MongoDB : An introduction
By — SOURABH MISHRA
MongoDB, the most popular NoSQL database, is an open-source document-oriented database. The term ‘NoSQL’ means ‘non-relational’. It means that MongoDB isn’t based on the table-like relational database structure but provides an altogether different mechanism for storage and retrieval of data. This format of storage is called BSON ( similar to JSON format).
A simple MongoDB document Structure:
by: 'Sourabh Mishra',
Features of MongoDB:
- Document Oriented
- Replication and High Availability
Day 1 summary —
- Indexing in MongoDB is a way to speed up searching by creating an index table with the particular field which is most likely to search. Then we sort it according to use case so that searching has to be done accurately and decreases the execution time.
- Sharding is a method for distributing data across multiple machines. MongoDB uses sharding to support deployments with very large datasets and high throughput operations
- In the MongoDB database clusters we usually create copies of the server that stores the same data so that in case the server goes down our data is still available for use. These servers are called replicas.
- COLLSCAN is the by-default plan of searching used by MongoDB. When we use indexing for faster searching it changes to IXSCAN.
- Compound indexing in MongoDB refers to when we create an index of more than one. Multiple item indexing is compound indexing.
- in mongo DB for aggregation, we use an aggregation pipeline which has multiple steps and each step does some process and at the end returns us the aggregated result
- — Mongo router is a program that manages the nodes in the master-slave network of the database cluster like a load balancer.
- — In MongoDB, the cluster is used for either a replica set or a sharded cluster. A sharded cluster is also known as horizontal scaling, where data is distributed across many servers. The main purpose of sharded MongoDB is to scale reads and writes along with multiple shards.
Day 2 summary —
- Filesystem is a way of storing the files and folders in storage devices like a hard disk.
- Data Model is a way of organizing the data. Data Model means A plan or structure to store the data into storage for better I/O operations.
- While the user doing the I/O operation on the top of storage the performance should be superfast otherwise it will decrease the user experience. More and more data dumping to the storage it will impact the I/O performance where we face a challenge of latency.

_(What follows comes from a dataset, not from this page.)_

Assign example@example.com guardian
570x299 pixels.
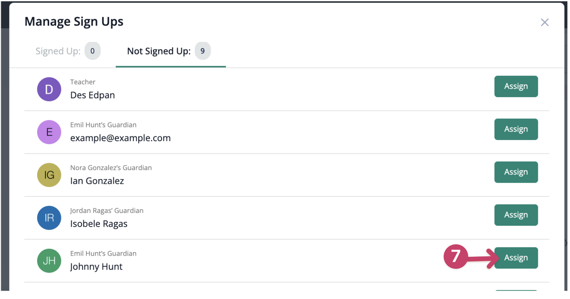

- Latency can be minimized with the game of managing, planning and how data is organized come in play where the storage same and size of the data same but the I/O performance will be increased where known as Data node
- SQL database is the one that organizes the data in for of Table in the storage and NoSQL is the database which has a data model
according to the requirement and use case.
- There are different types of database servers to store different data. If we have the data which is structured and all the records have to save columns or features we have to use the Sequel Data Base and for unstructured data and unique columns for every record we can go with non-sequal data or no schema for data.

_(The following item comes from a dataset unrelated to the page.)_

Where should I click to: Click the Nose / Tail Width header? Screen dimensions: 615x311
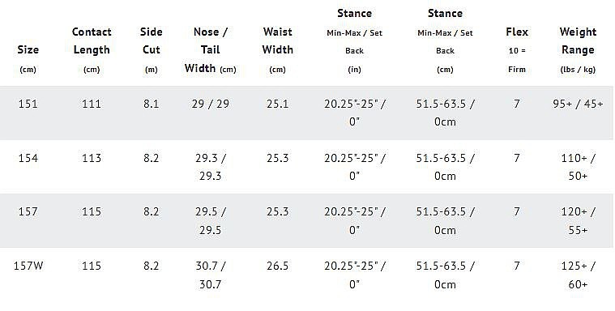click(210, 50)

- To configure the MongoDB server we need to first install it and then set the path of its binaries so that we can run the commands from any directory.
— CRUD operations in Mongo DB are done using the functions insert, find, update, and deleteOne/deleteMany functions respectively.
— To configure compass we first have to install it if not installed using the latest version of MongoDB server. Then we give the URL of the server to connect to it.
— MongoDB can be accessed in 3 ways
- CLI with commands,
- WebUI from Compass and
- API with any programming language. Installed MongoDB, Worked on CLI, WEBUI and Integrated with Python Programming language
— Document Oriented DB is the one in which instead of records, document term is used & they operate on a document only. Data stored is in the form of documents only.
— To integrate MongoDB API with python we first need to install the pymongo library and then use MongoClient class from the pymongo module to connect to the database.